Please can someone point me in the right direction with this problem.
 A: For simplicity of notation, write $X = X_1$, $Y = X_2$, $W = \min(X,Y)$.  Then the direct calculation proceeds as follows:  $$\begin{align*} \operatorname{E}[t^W] &= p^2 \sum_{y=1}^\infty \sum_{x=1}^\infty t^{\min(x,y)} (1-p)^{x-1} (1-p)^{y-1} \\ 
&= p^2 t \sum_{y=0}^\infty \sum_{x=0}^\infty t^{\min(x,y)} (1-p)^x (1-p)^y \\ 
&= p^2 t \sum_{y=0}^\infty \left( (1-p)^y \sum_{x=0}^{y-1} t^x (1-p)^x + (1-p)^y t^y \sum_{x=y}^\infty (1-p)^x \right) \\ 
&= p^2 t \sum_{y=0}^\infty \left( (1-p)^y \frac{1 - (t(1-p))^y}{1-t(1-p)} + t^y \frac{(1-p)^{2y}}{1-(1-p)} \right) \\ 
&= p^2 t \left( \frac{1}{1-t(1-p)} \sum_{y=0}^\infty (1-p)^y - (t(1-p)^2)^y + \frac{1}{p} \sum_{y=0}^\infty (t(1-p)^2)^y \right) \\ 
&= p^2 t \left( \frac{1}{1-t(1-p)}\left(\frac{1}{1-(1-p)} - \frac{1}{1-t(1-p)^2}\right) + \frac{1}{p} \cdot \frac{1}{1-t(1-p)^2}\right) \\ 
&= \frac{p(2-p)t}{1-t(1-p)^2} \\ &= \frac{(1-(1-p)^2)t}{1-(1-p)^2t}. \end{align*}$$  As you can see, it is tedious and not particularly illuminating, but it is computationally feasible.  The more intuitive approach is to recognize that the minimum order statistic of $n$ IID geometric random variables is itself geometric (along the same lines as the exponential distribution), owing to the fact that both are memoryless:  specifically, if $$X_1, \ldots, X_n \overset{\text{iid}}{\sim} \operatorname{Geometric}(p),$$ then $$X_{(1)} \sim \operatorname{Geometric}(1-(1-p)^n),$$ a fact that I leave to the reader as an exercise.

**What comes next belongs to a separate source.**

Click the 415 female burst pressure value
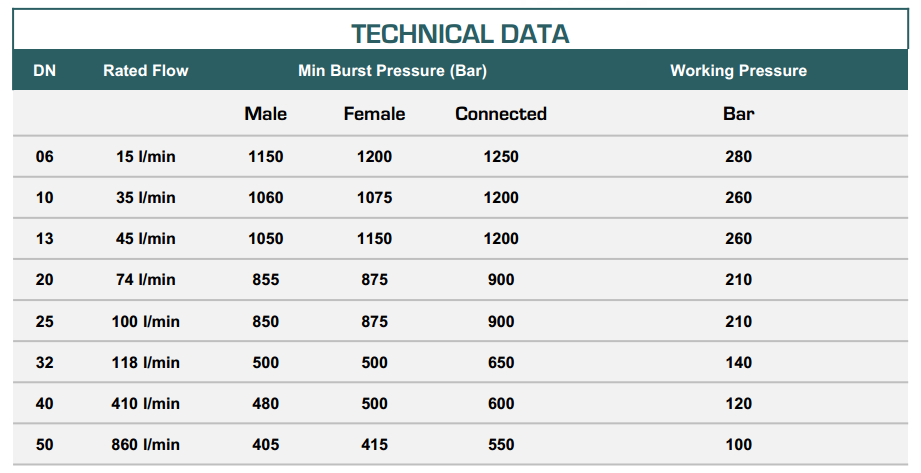tap(374, 445)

A: Alicia tosses a coin that has probability $p$ of landing head, until she gets a head. Let $X$ be the number of tosses until the first head. Then $X$ has geometric distribution, and $\Pr(X=x)=(1-p)^{x-1}p$.
Beti also tosses a coin that has probability $p$ of landing head, until she gets a head. Let $Y$ be the number of tosses until the first head. Then $\Pr(Y=y)=(1-p)^{y-1}p$.
Let $Z=\min(X,Y)$. Then $Z=z$ if Alicia and Beti each get $z-1$ tails in a row, and then one or both of Alicia and Beti gets a head on the next toss.
The probability that Alicia and Beti each get $z-1$ tails in a row is $((1-p)^{2})^{z-1}$. Given that this has happened, the probability at least one of them gets a head is $1-(1-p)^2$, that is, $2p-p^2$. 
Thus $\Pr(Z=z)=((1-p)^{2})^{z-1}(2p-p^2)$. Now the probability generating function should be straightforward.